Que pensait alors l’opinion publique d’une telle législation ? Nous en avons un écho affaibli, mais assez exact, dans les procès-verbaux des États généraux de 1614. La vérité est que la liberté de la presse, même limitée, n’avait alors pas plus de partisans dans la représentation nationale que dans les conseils du roi. On hésitait seulement entre la censure de l’État et celle de l’Église.

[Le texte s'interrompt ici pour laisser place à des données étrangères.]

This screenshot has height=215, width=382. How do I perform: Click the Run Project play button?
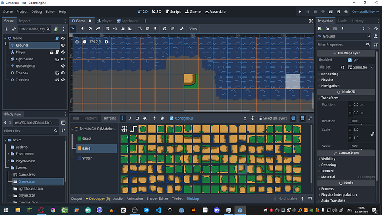click(x=300, y=12)
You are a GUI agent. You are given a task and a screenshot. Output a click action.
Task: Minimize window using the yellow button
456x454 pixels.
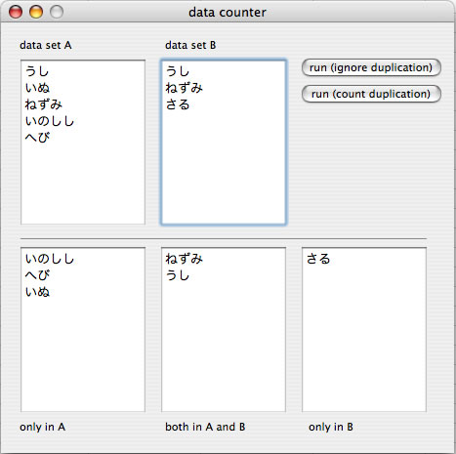pos(36,12)
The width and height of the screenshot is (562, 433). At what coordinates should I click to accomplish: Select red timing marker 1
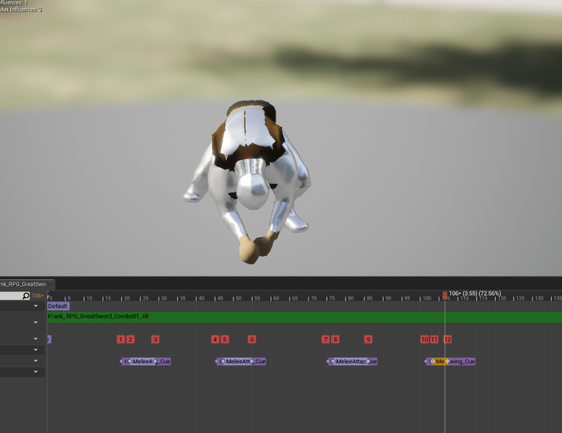(121, 339)
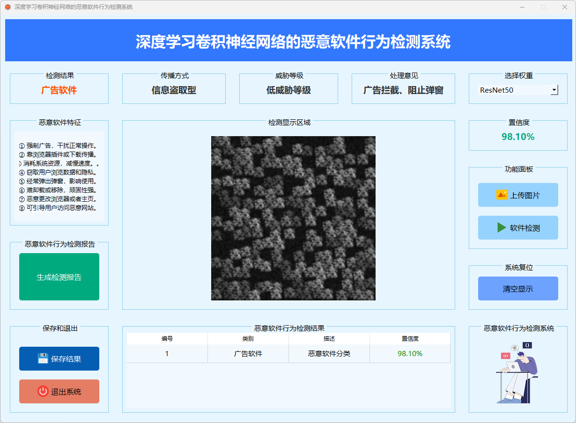Image resolution: width=576 pixels, height=423 pixels.
Task: Click the app logo in title bar
Action: pyautogui.click(x=7, y=7)
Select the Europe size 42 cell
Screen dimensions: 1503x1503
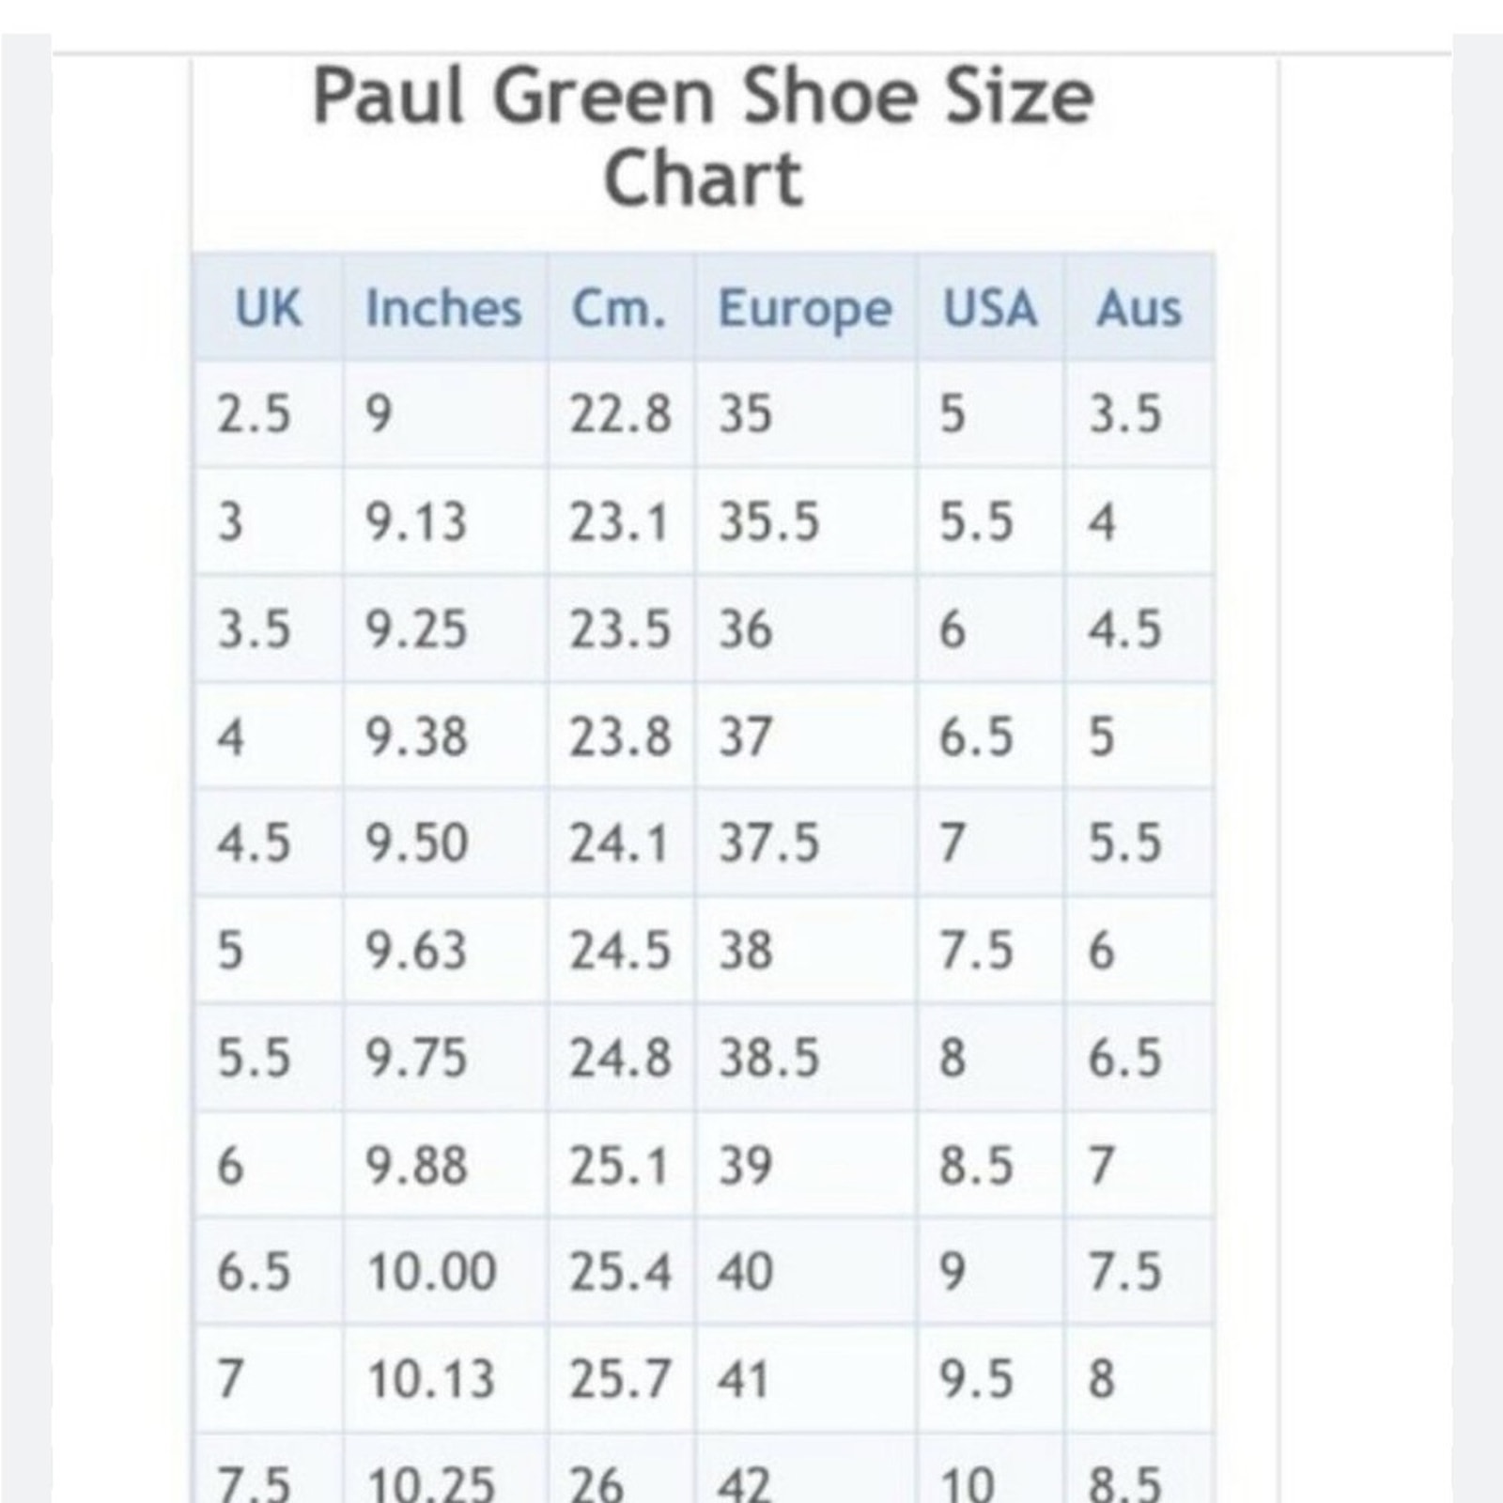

Le Clergé demandait qu’il fût interdit, sous des peines sévères, d’écrire, d’imprimer ou de mettre en vente des libelles diffamatoires et que tout détenteur de pareils écrits fût tenu de les brûler ; qu’il ne fut rien imprimé sans une permission signée de l’auteur, avec l’approbation des docteurs et de l’autorité de l’Évêque diocésain. Le Tiers État, de son côté, pensait qu’aucun livre ne pouvait être mis en vente, s’il ne désignait le nom, le privilège de l’imprimeur, et le lieu de l’impression ; les infracteurs devaient être punis du fouet et d’une amende arbitraire pour la première fois, des galères et de la confiscation pour la seconde ; l’examen préalable de tous les livres devait être confié aux délégués des évêques et des baillis[2].

Les ministres de Louis XIII, on le voit, étaient d’accord avec l’opinion des trois ordres, lorsqu’ils s’efforçaient d’entraver la liberté de la presse.

La période de l’ancien régime la plus fertile en satires, en libellée, en diatribes, où le burlesque le dispute à la licence obscène et au cynisme effronté, c’est assurément la période de la Fronde de 1648 à 1651 Un contemporain, Vaudé, en parle comme d’essaims de mouches et de frelons qu’auraient engendrés les plus fortes chaleurs de l’été. On les criait le matin sortant de la presse, comme les petits pâtés sortant du four. On ne connaît aucune collection assez complète, assez vaste de ces Mazarinades, pour permettre d’en évaluer le chiffre total ; mais ce ne serait pas L’exagérer que de le porter a sept ou huit mille. Mazarin lui-même faisait, dit-on, ou faisait faire des

  1. Peignot, loc. cit., p. 78.
  2. États généraux, par A. Desjardins, p. 688 et 659. Paris, Durand, 1871.